Re: pg_terminate_backend idea

From
Oliver Jowett
Date:
Tom Lane wrote:
> "Magnus Hagander" <mha@sollentuna.net> writes:
> 
>>But it still requires me to send some data (such as a dummy query) to
>>the backend before it exits. This is because server side libpq blocks
>>when reading and ignores signals at this time. I believe the fix for
>>this would be to pass a flag down to the libpq routines that we want to
>>be abort in case of signal+flag, set only when doing the "main call" to
>>recv, so we can kill idle process.
> 
> 
> Yech!  That code is messy enough already, lets not pile another kluge
> atop it in order to handle something that's not even being requested
> AFAIR.

I ran into the same problem back when I was trying to implement an
idle-in-transaction timeout, so solving this might be useful in more
than one place..

-O


Re: pg_terminate_backend idea

From
Bruce Momjian
Date:
Tom Lane wrote:
> "Magnus Hagander" <mha@sollentuna.net> writes:
> > But it still requires me to send some data (such as a dummy query) to
> > the backend before it exits. This is because server side libpq blocks
> > when reading and ignores signals at this time. I believe the fix for
> > this would be to pass a flag down to the libpq routines that we want to
> > be abort in case of signal+flag, set only when doing the "main call" to
> > recv, so we can kill idle process.
> 
> Yech!  That code is messy enough already, lets not pile another kluge
> atop it in order to handle something that's not even being requested
> AFAIR.
> 
> In any case the correct way to solve the problem is to find out what's
> being left corrupt by SIGTERM, rather than install more messiness in
> order to avoid facing the real issue ...

I am confused.  Are you talking about the client SIGTERM or the server? 
I thought we agreed that using the cancel functionality, which we know
works and is tested, to do backend terminate was the right approach. 
TODO has:
* Allow administrators to safely terminate individual sessions  Right now, SIGTERM will terminate a session, but it is
treatedas  though the postmaster has paniced and shared memory might not be  cleaned up properly.  A new signal is
neededfor safe termination  because backends must first do a query cancel, then exit once they  have run the query
cancelcleanup routine.
 

I don't see us ever able to handle backend terminate in any other way. 
Are you complaining about the issue with terminating the client?  I had
not considered that.

--  Bruce Momjian                        |  http://candle.pha.pa.us pgman@candle.pha.pa.us               |  (610)
359-1001+  If your life is a hard drive,     |  13 Roberts Road +  Christ can be your backup.        |  Newtown Square,
Pennsylvania19073
 


Re: pg_terminate_backend idea

From
Tom Lane
Date:
Bruce Momjian <pgman@candle.pha.pa.us> writes:
> Tom Lane wrote:
>> In any case the correct way to solve the problem is to find out what's
>> being left corrupt by SIGTERM, rather than install more messiness in
>> order to avoid facing the real issue ...

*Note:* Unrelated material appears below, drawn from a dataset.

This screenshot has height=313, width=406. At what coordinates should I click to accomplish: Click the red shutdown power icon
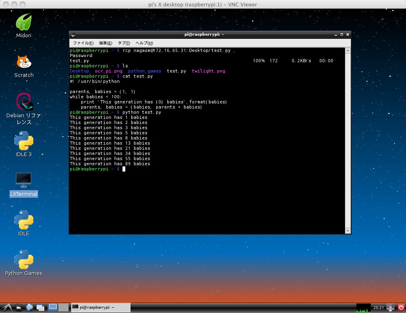(x=401, y=307)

> I am confused.  Are you talking about the client SIGTERM or the server? 

I am talking about Rod Taylor's reports that SIGTERM'ing individual
backends tends to lead to "lock table corrupted" crashes awhile later.
Now, I've been playing the part of Chicken Little on this for awhile,
but seeing an actual report of problems from the field certainly
strengthens my feelings about it.

What I think we need to do is find a way to isolate and fix the behavior
Rod is seeing.  It may be that the bug occurs only for SIGTERM, or it
may be that it's a general problem that a SIGTERM just increases the
probability of seeing.  In any case I think we have to solve it, not
create new mechanisms to try to ignore it.

> TODO has:

>     * Allow administrators to safely terminate individual sessions
>       Right now, SIGTERM will terminate a session, but it is treated as
>       though the postmaster has paniced and shared memory might not be
>       cleaned up properly.

That statement is entirely incorrect.
        regards, tom lane


Re: pg_terminate_backend idea

From
Rod Taylor
Date:
On Tue, 2005-06-21 at 23:34 -0400, Tom Lane wrote:
> Bruce Momjian <pgman@candle.pha.pa.us> writes:
> > Tom Lane wrote:
> >> In any case the correct way to solve the problem is to find out what's
> >> being left corrupt by SIGTERM, rather than install more messiness in
> >> order to avoid facing the real issue ...
> 
> > I am confused.  Are you talking about the client SIGTERM or the server? 
> 
> I am talking about Rod Taylor's reports that SIGTERM'ing individual
> backends tends to lead to "lock table corrupted" crashes awhile later.
> Now, I've been playing the part of Chicken Little on this for awhile,
> but seeing an actual report of problems from the field certainly
> strengthens my feelings about it.
> 
> What I think we need to do is find a way to isolate and fix the behavior
> Rod is seeing.  It may be that the bug occurs only for SIGTERM, or it
> may be that it's a general problem that a SIGTERM just increases the
> probability of seeing.  In any case I think we have to solve it, not
> create new mechanisms to try to ignore it.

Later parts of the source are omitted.